+++ RECORD SET

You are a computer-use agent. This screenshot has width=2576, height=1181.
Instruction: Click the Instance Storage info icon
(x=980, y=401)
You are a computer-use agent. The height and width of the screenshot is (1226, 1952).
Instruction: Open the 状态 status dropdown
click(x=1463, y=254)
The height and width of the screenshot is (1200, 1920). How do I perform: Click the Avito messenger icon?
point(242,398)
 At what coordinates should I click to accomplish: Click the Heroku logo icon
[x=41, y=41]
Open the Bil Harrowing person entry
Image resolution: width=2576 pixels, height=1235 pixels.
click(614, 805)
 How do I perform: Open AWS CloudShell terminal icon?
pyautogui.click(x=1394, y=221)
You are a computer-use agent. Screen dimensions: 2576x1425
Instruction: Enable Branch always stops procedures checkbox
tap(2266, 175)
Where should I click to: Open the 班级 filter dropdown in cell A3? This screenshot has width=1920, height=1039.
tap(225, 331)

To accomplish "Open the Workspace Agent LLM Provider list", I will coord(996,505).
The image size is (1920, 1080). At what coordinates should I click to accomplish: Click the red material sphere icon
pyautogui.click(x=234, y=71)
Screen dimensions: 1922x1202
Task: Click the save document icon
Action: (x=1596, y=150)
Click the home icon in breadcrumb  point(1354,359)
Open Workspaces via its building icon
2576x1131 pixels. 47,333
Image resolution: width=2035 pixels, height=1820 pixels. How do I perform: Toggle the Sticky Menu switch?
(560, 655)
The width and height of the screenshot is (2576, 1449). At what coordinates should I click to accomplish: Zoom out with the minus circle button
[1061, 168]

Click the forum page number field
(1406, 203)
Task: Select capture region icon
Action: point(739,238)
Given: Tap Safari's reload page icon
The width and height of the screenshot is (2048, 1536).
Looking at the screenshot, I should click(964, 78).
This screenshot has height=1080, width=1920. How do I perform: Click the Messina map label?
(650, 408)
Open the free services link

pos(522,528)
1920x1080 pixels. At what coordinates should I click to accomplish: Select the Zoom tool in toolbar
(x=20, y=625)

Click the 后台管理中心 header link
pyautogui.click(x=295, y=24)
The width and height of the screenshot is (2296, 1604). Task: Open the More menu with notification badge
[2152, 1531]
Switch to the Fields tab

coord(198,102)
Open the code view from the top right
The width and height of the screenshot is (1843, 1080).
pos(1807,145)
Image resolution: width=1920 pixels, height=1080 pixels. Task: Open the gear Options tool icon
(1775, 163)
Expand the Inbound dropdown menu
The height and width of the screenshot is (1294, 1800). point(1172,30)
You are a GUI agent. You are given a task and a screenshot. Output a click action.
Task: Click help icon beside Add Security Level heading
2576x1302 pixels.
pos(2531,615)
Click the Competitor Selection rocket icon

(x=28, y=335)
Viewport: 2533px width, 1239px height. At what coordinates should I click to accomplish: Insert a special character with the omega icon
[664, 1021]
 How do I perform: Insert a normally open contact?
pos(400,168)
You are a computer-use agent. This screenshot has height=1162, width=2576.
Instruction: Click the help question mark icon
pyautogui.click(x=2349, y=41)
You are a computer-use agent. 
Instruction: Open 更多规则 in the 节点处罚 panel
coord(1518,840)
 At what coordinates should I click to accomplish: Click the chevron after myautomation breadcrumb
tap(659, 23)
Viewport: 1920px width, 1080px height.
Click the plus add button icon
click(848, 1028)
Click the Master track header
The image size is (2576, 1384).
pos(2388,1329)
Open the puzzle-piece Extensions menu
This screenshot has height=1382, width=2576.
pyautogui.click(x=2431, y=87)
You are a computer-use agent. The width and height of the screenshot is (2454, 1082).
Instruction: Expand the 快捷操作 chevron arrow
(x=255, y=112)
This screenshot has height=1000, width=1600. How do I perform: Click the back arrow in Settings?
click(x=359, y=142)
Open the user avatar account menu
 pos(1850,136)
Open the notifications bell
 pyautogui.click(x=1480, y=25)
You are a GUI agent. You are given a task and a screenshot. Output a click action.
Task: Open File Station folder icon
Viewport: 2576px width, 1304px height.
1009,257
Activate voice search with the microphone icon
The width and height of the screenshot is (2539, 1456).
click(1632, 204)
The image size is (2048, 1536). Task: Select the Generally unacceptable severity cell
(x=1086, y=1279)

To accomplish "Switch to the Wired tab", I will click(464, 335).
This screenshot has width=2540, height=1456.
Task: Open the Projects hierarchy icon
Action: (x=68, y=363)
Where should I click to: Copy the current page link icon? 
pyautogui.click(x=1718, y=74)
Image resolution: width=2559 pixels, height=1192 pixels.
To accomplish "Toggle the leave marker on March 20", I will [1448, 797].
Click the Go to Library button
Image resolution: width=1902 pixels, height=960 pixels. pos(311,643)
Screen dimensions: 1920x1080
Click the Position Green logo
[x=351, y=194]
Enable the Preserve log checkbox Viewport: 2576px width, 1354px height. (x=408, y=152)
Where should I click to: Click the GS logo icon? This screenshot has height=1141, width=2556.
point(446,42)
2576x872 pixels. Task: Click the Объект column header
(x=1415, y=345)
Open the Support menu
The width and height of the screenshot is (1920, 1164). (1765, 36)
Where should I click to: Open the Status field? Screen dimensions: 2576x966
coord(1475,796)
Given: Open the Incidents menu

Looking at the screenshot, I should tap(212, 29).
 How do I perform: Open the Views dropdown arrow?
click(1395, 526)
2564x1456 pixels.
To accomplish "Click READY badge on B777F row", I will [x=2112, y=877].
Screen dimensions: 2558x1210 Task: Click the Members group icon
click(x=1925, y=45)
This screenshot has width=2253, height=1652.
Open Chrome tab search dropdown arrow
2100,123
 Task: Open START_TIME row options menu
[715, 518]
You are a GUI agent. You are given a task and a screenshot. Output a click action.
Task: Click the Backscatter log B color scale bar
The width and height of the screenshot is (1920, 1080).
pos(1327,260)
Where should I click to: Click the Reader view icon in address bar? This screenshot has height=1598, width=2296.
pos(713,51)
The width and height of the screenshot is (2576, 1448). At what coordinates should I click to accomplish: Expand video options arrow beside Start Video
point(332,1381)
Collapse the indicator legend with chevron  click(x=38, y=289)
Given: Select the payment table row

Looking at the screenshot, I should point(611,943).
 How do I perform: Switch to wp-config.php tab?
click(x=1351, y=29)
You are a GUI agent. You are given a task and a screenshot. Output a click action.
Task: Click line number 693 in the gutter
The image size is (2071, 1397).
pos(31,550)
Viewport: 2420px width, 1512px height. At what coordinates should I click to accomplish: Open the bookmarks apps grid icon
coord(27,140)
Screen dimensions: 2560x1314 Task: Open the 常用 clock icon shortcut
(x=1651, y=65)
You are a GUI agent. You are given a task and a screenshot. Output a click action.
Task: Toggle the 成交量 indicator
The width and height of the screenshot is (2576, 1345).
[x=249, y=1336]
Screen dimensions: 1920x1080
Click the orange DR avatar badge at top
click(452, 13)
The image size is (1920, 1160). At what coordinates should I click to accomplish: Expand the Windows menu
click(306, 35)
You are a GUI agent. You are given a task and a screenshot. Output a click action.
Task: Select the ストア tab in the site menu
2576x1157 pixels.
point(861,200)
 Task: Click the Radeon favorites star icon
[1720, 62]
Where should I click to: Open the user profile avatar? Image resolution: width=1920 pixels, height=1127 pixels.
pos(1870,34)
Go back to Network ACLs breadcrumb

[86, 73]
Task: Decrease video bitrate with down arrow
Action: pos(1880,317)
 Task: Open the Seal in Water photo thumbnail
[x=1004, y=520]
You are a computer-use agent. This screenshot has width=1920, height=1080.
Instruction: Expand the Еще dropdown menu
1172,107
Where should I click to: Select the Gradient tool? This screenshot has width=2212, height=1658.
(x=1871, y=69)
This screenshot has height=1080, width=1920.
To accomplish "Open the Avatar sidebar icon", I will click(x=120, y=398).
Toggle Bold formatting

++++++

EXERCISE OBJECTIVE: Restate the records above word for word, omitting nothing.

TASK RESULT:
You are a computer-use agent. This screenshot has width=2576, height=1181.
Instruction: Click the Instance Storage info icon
(x=980, y=401)
You are a computer-use agent. The height and width of the screenshot is (1226, 1952).
Instruction: Open the 状态 status dropdown
click(x=1463, y=254)
The height and width of the screenshot is (1200, 1920). How do I perform: Click the Avito messenger icon?
point(242,398)
 At what coordinates should I click to accomplish: Click the Heroku logo icon
[x=41, y=41]
Open the Bil Harrowing person entry
Image resolution: width=2576 pixels, height=1235 pixels.
click(614, 805)
 How do I perform: Open AWS CloudShell terminal icon?
pyautogui.click(x=1394, y=221)
You are a computer-use agent. Screen dimensions: 2576x1425
Instruction: Enable Branch always stops procedures checkbox
tap(2266, 175)
Where should I click to: Open the 班级 filter dropdown in cell A3? This screenshot has width=1920, height=1039.
tap(225, 331)

To accomplish "Open the Workspace Agent LLM Provider list", I will coord(996,505).
The image size is (1920, 1080). At what coordinates should I click to accomplish: Click the red material sphere icon
pyautogui.click(x=234, y=71)
Screen dimensions: 1922x1202
Task: Click the save document icon
Action: (x=1596, y=150)
Click the home icon in breadcrumb  point(1354,359)
Open Workspaces via its building icon
2576x1131 pixels. 47,333
Image resolution: width=2035 pixels, height=1820 pixels. How do I perform: Toggle the Sticky Menu switch?
(560, 655)
The width and height of the screenshot is (2576, 1449). At what coordinates should I click to accomplish: Zoom out with the minus circle button
[1061, 168]

Click the forum page number field
(1406, 203)
Task: Select capture region icon
Action: point(739,238)
Given: Tap Safari's reload page icon
The width and height of the screenshot is (2048, 1536).
Looking at the screenshot, I should click(964, 78).
This screenshot has height=1080, width=1920. How do I perform: Click the Messina map label?
(650, 408)
Open the free services link

pos(522,528)
1920x1080 pixels. At what coordinates should I click to accomplish: Select the Zoom tool in toolbar
(x=20, y=625)

Click the 后台管理中心 header link
pyautogui.click(x=295, y=24)
The width and height of the screenshot is (2296, 1604). Task: Open the More menu with notification badge
[2152, 1531]
Switch to the Fields tab

coord(198,102)
Open the code view from the top right
The width and height of the screenshot is (1843, 1080).
pos(1807,145)
Image resolution: width=1920 pixels, height=1080 pixels. Task: Open the gear Options tool icon
(1775, 163)
Expand the Inbound dropdown menu
The height and width of the screenshot is (1294, 1800). point(1172,30)
You are a GUI agent. You are given a task and a screenshot. Output a click action.
Task: Click help icon beside Add Security Level heading
2576x1302 pixels.
pos(2531,615)
Click the Competitor Selection rocket icon

(x=28, y=335)
Viewport: 2533px width, 1239px height. At what coordinates should I click to accomplish: Insert a special character with the omega icon
[664, 1021]
 How do I perform: Insert a normally open contact?
pos(400,168)
You are a computer-use agent. This screenshot has height=1162, width=2576.
Instruction: Click the help question mark icon
pyautogui.click(x=2349, y=41)
You are a computer-use agent. 
Instruction: Open 更多规则 in the 节点处罚 panel
coord(1518,840)
 At what coordinates should I click to accomplish: Click the chevron after myautomation breadcrumb
tap(659, 23)
Viewport: 1920px width, 1080px height.
Click the plus add button icon
click(848, 1028)
Click the Master track header
The image size is (2576, 1384).
pos(2388,1329)
Open the puzzle-piece Extensions menu
This screenshot has height=1382, width=2576.
pyautogui.click(x=2431, y=87)
You are a computer-use agent. The width and height of the screenshot is (2454, 1082).
Instruction: Expand the 快捷操作 chevron arrow
(x=255, y=112)
This screenshot has height=1000, width=1600. How do I perform: Click the back arrow in Settings?
click(x=359, y=142)
Open the user avatar account menu
 pos(1850,136)
Open the notifications bell
 pyautogui.click(x=1480, y=25)
You are a GUI agent. You are given a task and a screenshot. Output a click action.
Task: Open File Station folder icon
Viewport: 2576px width, 1304px height.
1009,257
Activate voice search with the microphone icon
The width and height of the screenshot is (2539, 1456).
click(1632, 204)
The image size is (2048, 1536). Task: Select the Generally unacceptable severity cell
(x=1086, y=1279)

To accomplish "Switch to the Wired tab", I will click(464, 335).
This screenshot has width=2540, height=1456.
Task: Open the Projects hierarchy icon
Action: (x=68, y=363)
Where should I click to: Copy the current page link icon? 
pyautogui.click(x=1718, y=74)
Image resolution: width=2559 pixels, height=1192 pixels.
To accomplish "Toggle the leave marker on March 20", I will [1448, 797].
Click the Go to Library button
Image resolution: width=1902 pixels, height=960 pixels. pos(311,643)
Screen dimensions: 1920x1080
Click the Position Green logo
[x=351, y=194]
Enable the Preserve log checkbox Viewport: 2576px width, 1354px height. (x=408, y=152)
Where should I click to: Click the GS logo icon? This screenshot has height=1141, width=2556.
point(446,42)
2576x872 pixels. Task: Click the Объект column header
(x=1415, y=345)
Open the Support menu
The width and height of the screenshot is (1920, 1164). (1765, 36)
Where should I click to: Open the Status field? Screen dimensions: 2576x966
coord(1475,796)
Given: Open the Incidents menu

Looking at the screenshot, I should tap(212, 29).
 How do I perform: Open the Views dropdown arrow?
click(1395, 526)
2564x1456 pixels.
To accomplish "Click READY badge on B777F row", I will [x=2112, y=877].
Screen dimensions: 2558x1210 Task: Click the Members group icon
click(x=1925, y=45)
This screenshot has width=2253, height=1652.
Open Chrome tab search dropdown arrow
2100,123
 Task: Open START_TIME row options menu
[715, 518]
You are a GUI agent. You are given a task and a screenshot. Output a click action.
Task: Click the Backscatter log B color scale bar
The width and height of the screenshot is (1920, 1080).
pos(1327,260)
Where should I click to: Click the Reader view icon in address bar? This screenshot has height=1598, width=2296.
pos(713,51)
The width and height of the screenshot is (2576, 1448). At what coordinates should I click to accomplish: Expand video options arrow beside Start Video
point(332,1381)
Collapse the indicator legend with chevron  click(x=38, y=289)
Given: Select the payment table row

Looking at the screenshot, I should point(611,943).
 How do I perform: Switch to wp-config.php tab?
click(x=1351, y=29)
You are a GUI agent. You are given a task and a screenshot. Output a click action.
Task: Click line number 693 in the gutter
The image size is (2071, 1397).
pos(31,550)
Viewport: 2420px width, 1512px height. At what coordinates should I click to accomplish: Open the bookmarks apps grid icon
coord(27,140)
Screen dimensions: 2560x1314 Task: Open the 常用 clock icon shortcut
(x=1651, y=65)
You are a GUI agent. You are given a task and a screenshot. Output a click action.
Task: Toggle the 成交量 indicator
The width and height of the screenshot is (2576, 1345).
[x=249, y=1336]
Screen dimensions: 1920x1080
Click the orange DR avatar badge at top
click(452, 13)
The image size is (1920, 1160). At what coordinates should I click to accomplish: Expand the Windows menu
click(306, 35)
You are a GUI agent. You are given a task and a screenshot. Output a click action.
Task: Select the ストア tab in the site menu
2576x1157 pixels.
point(861,200)
 Task: Click the Radeon favorites star icon
[1720, 62]
Where should I click to: Open the user profile avatar? Image resolution: width=1920 pixels, height=1127 pixels.
pos(1870,34)
Go back to Network ACLs breadcrumb

[86, 73]
Task: Decrease video bitrate with down arrow
Action: pos(1880,317)
 Task: Open the Seal in Water photo thumbnail
[x=1004, y=520]
You are a computer-use agent. This screenshot has width=1920, height=1080.
Instruction: Expand the Еще dropdown menu
1172,107
Where should I click to: Select the Gradient tool? This screenshot has width=2212, height=1658.
(x=1871, y=69)
This screenshot has height=1080, width=1920.
To accomplish "Open the Avatar sidebar icon", I will click(x=120, y=398).
Toggle Bold formatting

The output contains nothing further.